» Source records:

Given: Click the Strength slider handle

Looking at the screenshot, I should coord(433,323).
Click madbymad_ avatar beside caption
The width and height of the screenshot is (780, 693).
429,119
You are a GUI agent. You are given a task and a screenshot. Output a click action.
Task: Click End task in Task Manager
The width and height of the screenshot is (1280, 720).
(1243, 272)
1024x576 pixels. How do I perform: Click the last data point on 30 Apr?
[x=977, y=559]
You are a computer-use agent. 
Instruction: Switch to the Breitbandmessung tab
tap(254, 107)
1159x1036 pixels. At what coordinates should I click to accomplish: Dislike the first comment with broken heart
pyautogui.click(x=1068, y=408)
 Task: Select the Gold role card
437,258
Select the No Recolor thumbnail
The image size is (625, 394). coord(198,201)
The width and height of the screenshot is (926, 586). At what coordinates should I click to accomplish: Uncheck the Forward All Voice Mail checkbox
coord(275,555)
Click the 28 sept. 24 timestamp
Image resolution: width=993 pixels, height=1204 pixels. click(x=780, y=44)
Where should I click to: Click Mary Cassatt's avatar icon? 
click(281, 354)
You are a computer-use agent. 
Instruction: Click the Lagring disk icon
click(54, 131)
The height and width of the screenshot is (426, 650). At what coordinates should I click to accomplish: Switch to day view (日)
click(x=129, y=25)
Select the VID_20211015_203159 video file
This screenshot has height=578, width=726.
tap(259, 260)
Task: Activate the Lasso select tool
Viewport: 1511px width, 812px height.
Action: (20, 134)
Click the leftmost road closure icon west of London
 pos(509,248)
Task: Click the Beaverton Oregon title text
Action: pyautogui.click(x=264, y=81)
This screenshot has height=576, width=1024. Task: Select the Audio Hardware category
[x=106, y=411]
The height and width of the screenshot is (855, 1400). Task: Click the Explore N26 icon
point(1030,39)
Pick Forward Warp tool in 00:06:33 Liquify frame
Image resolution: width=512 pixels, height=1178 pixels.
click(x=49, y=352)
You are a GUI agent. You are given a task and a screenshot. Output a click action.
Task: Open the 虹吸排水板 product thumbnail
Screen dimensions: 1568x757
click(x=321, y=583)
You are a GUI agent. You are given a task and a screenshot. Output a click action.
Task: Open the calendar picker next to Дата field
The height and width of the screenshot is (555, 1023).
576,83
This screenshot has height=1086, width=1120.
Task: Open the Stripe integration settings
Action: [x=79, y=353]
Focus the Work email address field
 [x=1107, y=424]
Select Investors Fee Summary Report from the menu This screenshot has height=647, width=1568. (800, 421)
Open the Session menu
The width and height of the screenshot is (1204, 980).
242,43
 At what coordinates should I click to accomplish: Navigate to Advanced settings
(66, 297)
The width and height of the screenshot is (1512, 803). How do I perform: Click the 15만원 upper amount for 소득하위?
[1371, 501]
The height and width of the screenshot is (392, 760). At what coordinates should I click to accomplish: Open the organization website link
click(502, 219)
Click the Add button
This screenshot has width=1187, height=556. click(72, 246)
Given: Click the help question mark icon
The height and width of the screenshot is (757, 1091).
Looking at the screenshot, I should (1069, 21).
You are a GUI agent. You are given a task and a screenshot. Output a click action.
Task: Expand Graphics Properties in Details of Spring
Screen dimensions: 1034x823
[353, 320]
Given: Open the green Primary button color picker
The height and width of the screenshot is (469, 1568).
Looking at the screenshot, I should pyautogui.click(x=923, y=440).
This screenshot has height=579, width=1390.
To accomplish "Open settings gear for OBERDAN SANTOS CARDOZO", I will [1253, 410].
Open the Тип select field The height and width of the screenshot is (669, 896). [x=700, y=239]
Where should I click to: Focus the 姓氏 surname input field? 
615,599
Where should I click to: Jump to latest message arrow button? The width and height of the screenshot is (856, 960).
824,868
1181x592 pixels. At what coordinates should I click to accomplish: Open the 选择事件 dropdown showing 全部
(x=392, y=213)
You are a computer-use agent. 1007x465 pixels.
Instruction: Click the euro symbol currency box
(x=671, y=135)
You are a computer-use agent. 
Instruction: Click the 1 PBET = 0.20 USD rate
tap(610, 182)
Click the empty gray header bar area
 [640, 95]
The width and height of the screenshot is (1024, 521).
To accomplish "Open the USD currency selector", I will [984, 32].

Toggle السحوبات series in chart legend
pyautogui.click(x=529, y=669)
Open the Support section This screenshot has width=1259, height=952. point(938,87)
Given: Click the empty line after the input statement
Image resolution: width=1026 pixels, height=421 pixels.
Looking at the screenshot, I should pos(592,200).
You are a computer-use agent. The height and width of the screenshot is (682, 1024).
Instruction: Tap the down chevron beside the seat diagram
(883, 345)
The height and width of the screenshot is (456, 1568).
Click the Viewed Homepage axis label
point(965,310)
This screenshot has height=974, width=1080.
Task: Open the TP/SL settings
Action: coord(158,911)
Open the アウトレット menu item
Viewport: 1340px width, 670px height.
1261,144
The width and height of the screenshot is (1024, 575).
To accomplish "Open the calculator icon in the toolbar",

» EXERCISE DIRECTIONS: Using the entries above, quote each line verbatim from the first through the line that contains "Select the VID_20211015_203159 video file".

» TASK SOLUTION:
Given: Click the Strength slider handle

Looking at the screenshot, I should coord(433,323).
Click madbymad_ avatar beside caption
The width and height of the screenshot is (780, 693).
429,119
You are a GUI agent. You are given a task and a screenshot. Output a click action.
Task: Click End task in Task Manager
The width and height of the screenshot is (1280, 720).
(1243, 272)
1024x576 pixels. How do I perform: Click the last data point on 30 Apr?
[x=977, y=559]
You are a computer-use agent. 
Instruction: Switch to the Breitbandmessung tab
tap(254, 107)
1159x1036 pixels. At what coordinates should I click to accomplish: Dislike the first comment with broken heart
pyautogui.click(x=1068, y=408)
 Task: Select the Gold role card
437,258
Select the No Recolor thumbnail
The image size is (625, 394). coord(198,201)
The width and height of the screenshot is (926, 586). At what coordinates should I click to accomplish: Uncheck the Forward All Voice Mail checkbox
coord(275,555)
Click the 28 sept. 24 timestamp
Image resolution: width=993 pixels, height=1204 pixels. click(x=780, y=44)
Where should I click to: Click Mary Cassatt's avatar icon? 
click(281, 354)
You are a computer-use agent. 
Instruction: Click the Lagring disk icon
click(54, 131)
The height and width of the screenshot is (426, 650). At what coordinates should I click to accomplish: Switch to day view (日)
click(x=129, y=25)
Select the VID_20211015_203159 video file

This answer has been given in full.